▶ Recorded information
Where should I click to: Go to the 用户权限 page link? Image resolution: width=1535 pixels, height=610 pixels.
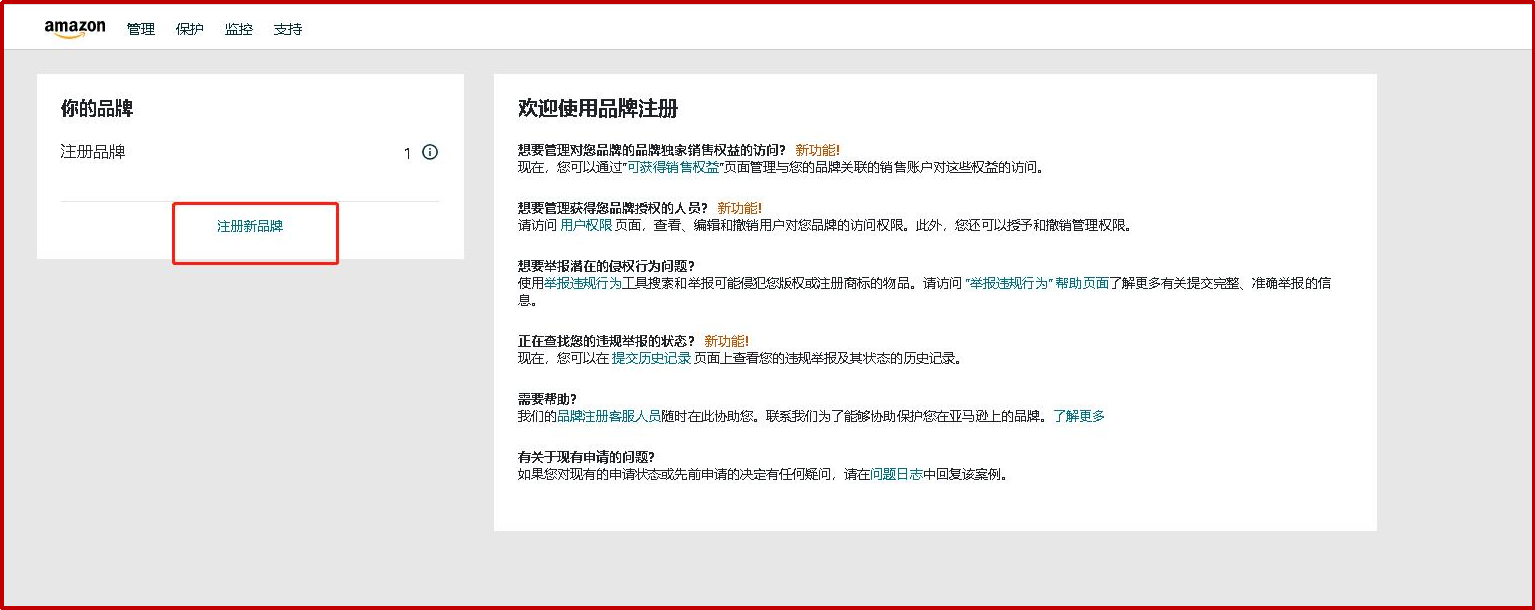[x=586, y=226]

...

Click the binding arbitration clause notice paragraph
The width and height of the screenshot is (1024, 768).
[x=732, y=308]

▶ Exercise
Rewrite the data starting at the line containing "Where should I" and ending at the line containing "[x=586, y=226]", changing "page link" to "tab" and leaving everything else as it is. Don't include the picture in your answer.

▶ Exercise result
Where should I click to: Go to the 用户权限 tab? Image resolution: width=1535 pixels, height=610 pixels.
[x=586, y=226]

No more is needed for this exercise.